In the last few years, the complexity of systems focused on materials science and experimental physics is gradually increasing to the point that analytical approaches to theoretical modeling are being overshadowed in the field by their numerical counterparts. This trend in research is thus promoting the evolution of comprehensive numerical packages that provide extremely accurate descriptions of physical processes.^1–3 Handily, commercial packages now provide highly reliable modeling of phenomena like structural or fluid behaviors,^4–7 wave propagation,^8–13 and thermal transport,^14–16 to name but a few. As a consequence, the availability of such powerful tools is modifying the way research is performed, eventually suggesting new possibilities to optimize the scientific procedure itself. Within the portfolio of experimental characterization techniques, it is remarkable what detailed insight can be acquired when performing spectroscopic ellipsometry of thin films and bulk materials,^17–19 including the monitoring of film growth,²⁰ surface roughness,²¹ detection of micro- and nano-structures on a surface,^22–24 and determination of general optical material characteristics.^25–28 Indeed, after design and realization of a specific system, ellipsometric characterization typically represents a crucial test-bed, providing a validation of the expected functionalities or helpful hints for improvement. At this stage, a trial-and-error procedure to achieve the desired target very often results in numerous attempts. Considering the vast range of applicability of ellipsometry, the possibility of implementing this technique as a reliable numerical method, able to a priori predict the result of the real experimental analysis before actually performing it, is evidently extremely convenient. This is especially true when the focus of the study is a complex nanostructured system whose fabrication can be largely time-consuming and expensive.
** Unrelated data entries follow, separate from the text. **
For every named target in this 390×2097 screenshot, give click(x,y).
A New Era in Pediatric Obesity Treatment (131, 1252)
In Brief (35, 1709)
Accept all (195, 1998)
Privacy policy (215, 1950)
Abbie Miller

In literature, preliminary attempts at implementing a numerical ellipsometric analysis by means of finite element method (FEM) simulations in different spectral ranges have been reported,^29–33 mainly proposing an ideal starting point such as solution of single layer materials with functionalities in the VIS-NIR range. However, the approach in these cases is limited to a scattered field study instead of a full field analysis.

Here, we present a novel method, implemented using the COMSOL Multiphysics FEM commercial platform,³⁴ providing a comprehensive ellipsometric analysis of general multi-layer systems with extreme freedom of design in terms of thickness, composition and number of layers. For each considered system, the proposed numerical ellipsometric analysis (NEA) allows for the calculation of the main physical quantities of interest for different polarizations and angles of incidence.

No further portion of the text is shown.